### Source records

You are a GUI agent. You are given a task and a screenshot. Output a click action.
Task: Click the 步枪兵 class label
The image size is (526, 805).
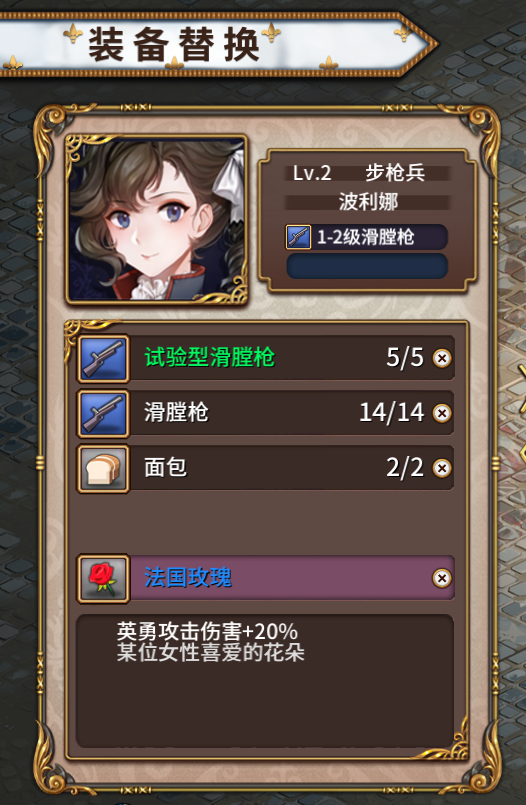pyautogui.click(x=395, y=173)
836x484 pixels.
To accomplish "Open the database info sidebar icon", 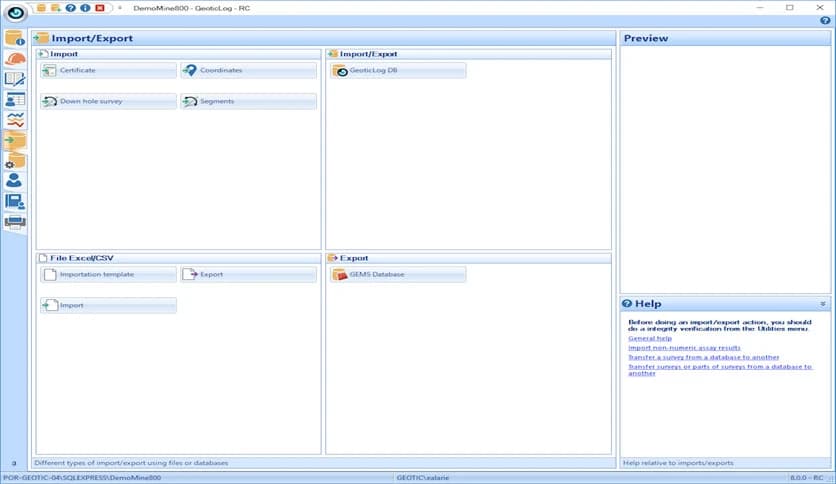I will 15,39.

### Short task
Please give everything from the start of the listing down to and including the line containing "pyautogui.click(x=395, y=173)" as a JSON list of strings, one string per line, skipping blank lines and leaving out the pictures.

### Result
[
  "You are a GUI agent. You are given a task and a screenshot. Output a click action.",
  "Task: Click the 步枪兵 class label",
  "The image size is (526, 805).",
  "pyautogui.click(x=395, y=173)"
]